Stored data:
:::::
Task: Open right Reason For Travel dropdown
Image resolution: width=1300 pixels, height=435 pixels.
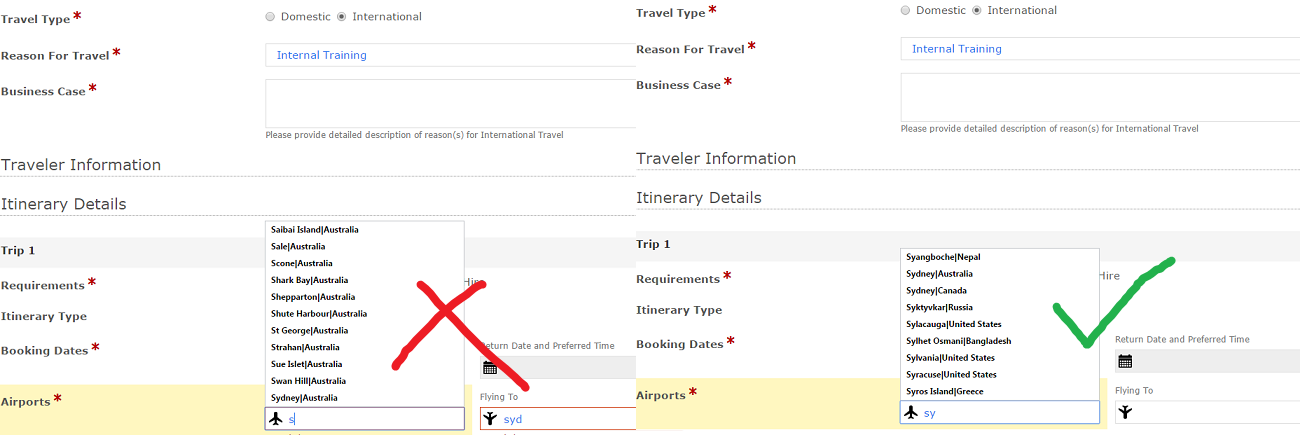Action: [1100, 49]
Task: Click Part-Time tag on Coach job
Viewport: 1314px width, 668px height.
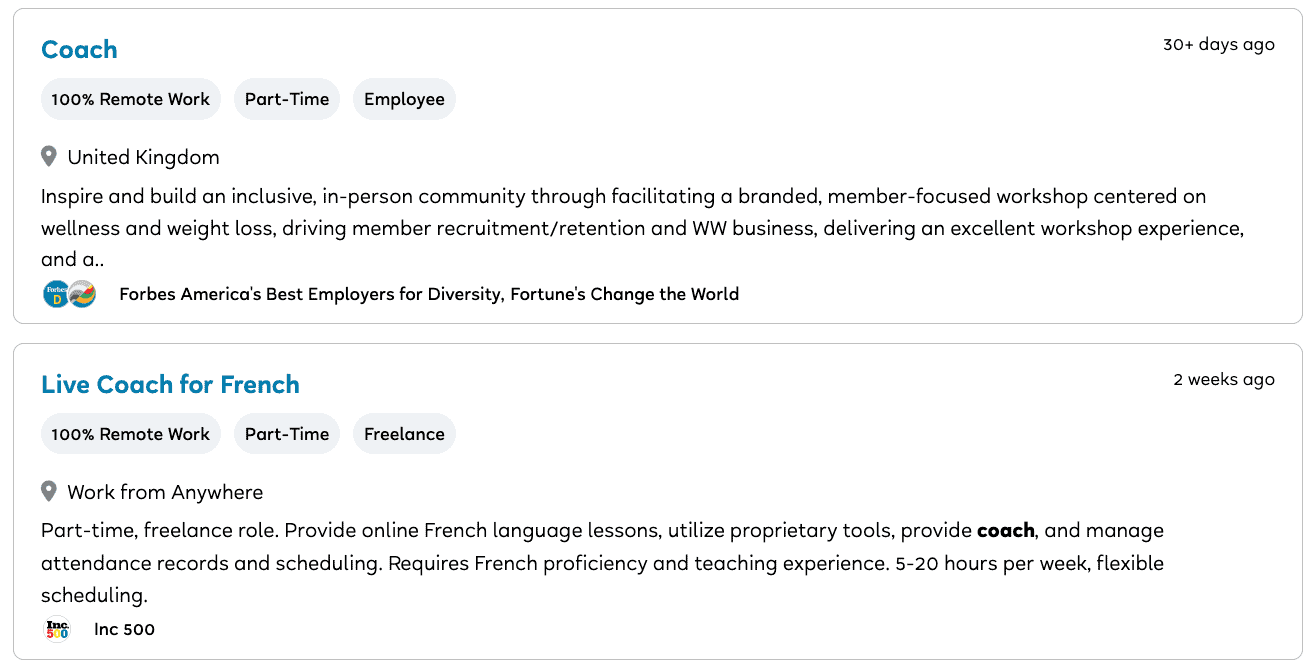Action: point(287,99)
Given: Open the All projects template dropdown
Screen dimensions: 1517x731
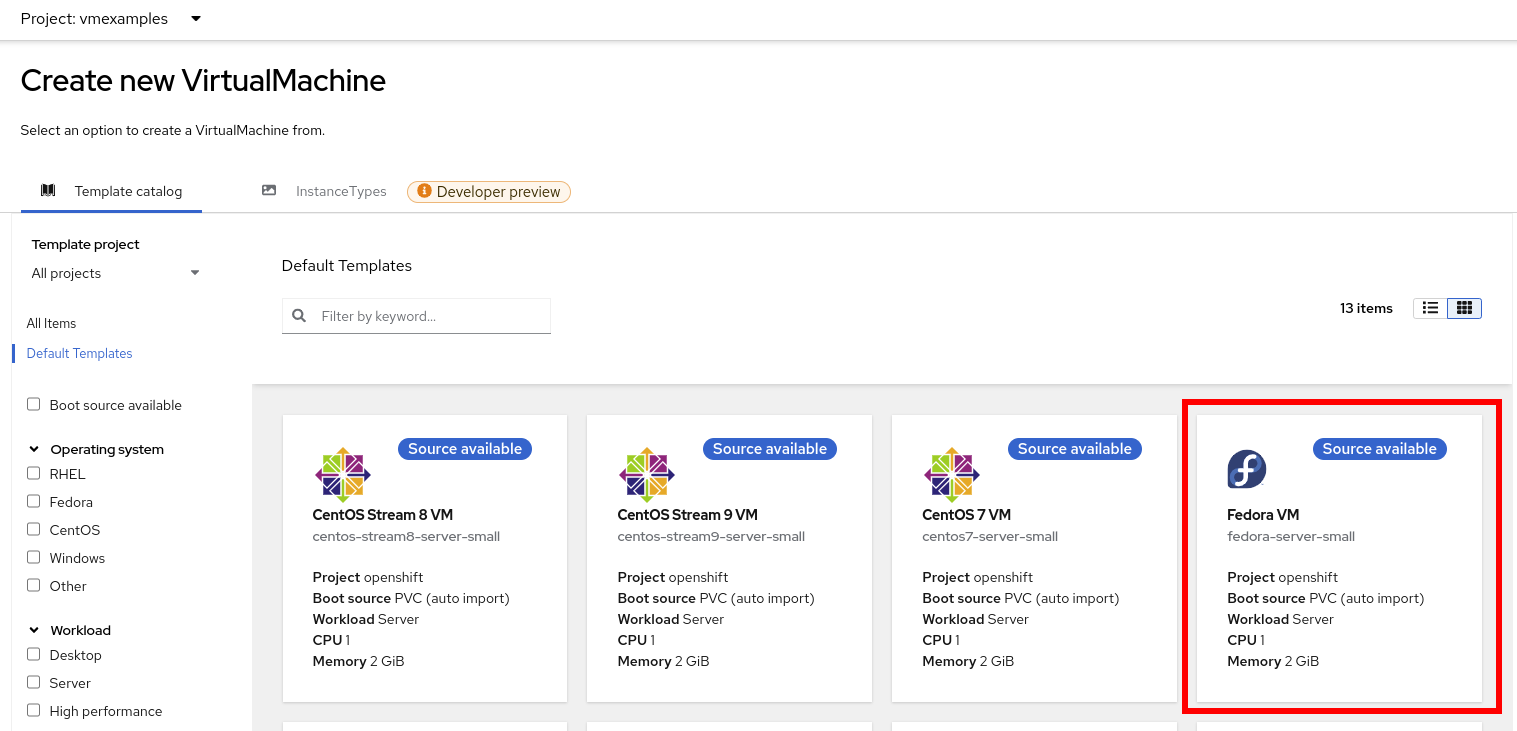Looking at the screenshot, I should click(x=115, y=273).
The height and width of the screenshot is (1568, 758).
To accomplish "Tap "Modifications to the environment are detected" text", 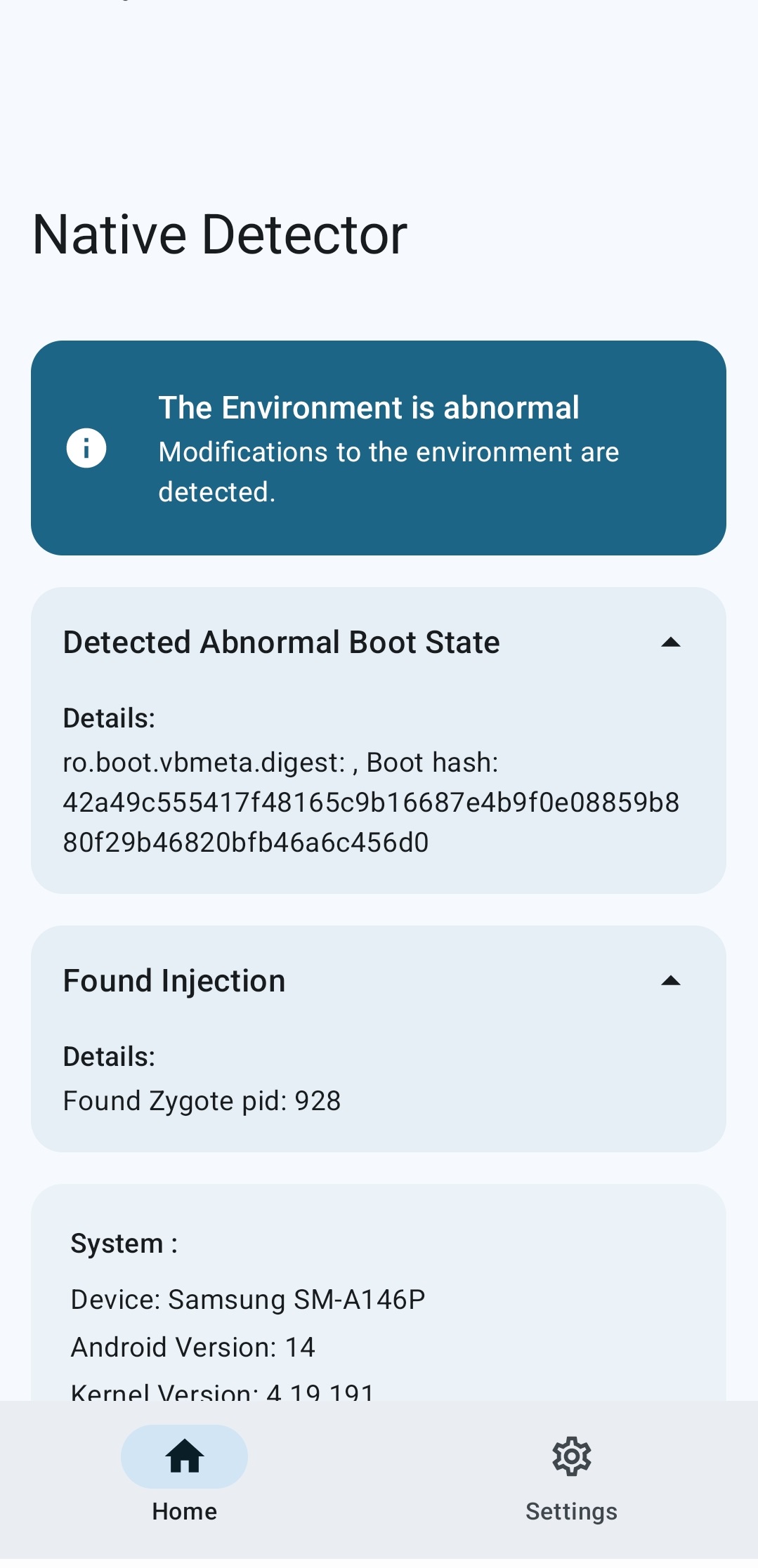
:::::
## ASSIGNMENT
Copy the records exactly; no image should appear in the result.

## RESULT
Task: Open right Reason For Travel dropdown
Image resolution: width=1300 pixels, height=435 pixels.
Action: [1100, 49]
Task: Click Part-Time tag on Coach job
Viewport: 1314px width, 668px height.
Action: point(287,99)
Given: Open the All projects template dropdown
Screen dimensions: 1517x731
Looking at the screenshot, I should click(x=115, y=273).
The height and width of the screenshot is (1568, 758).
To accomplish "Tap "Modifications to the environment are detected" text", 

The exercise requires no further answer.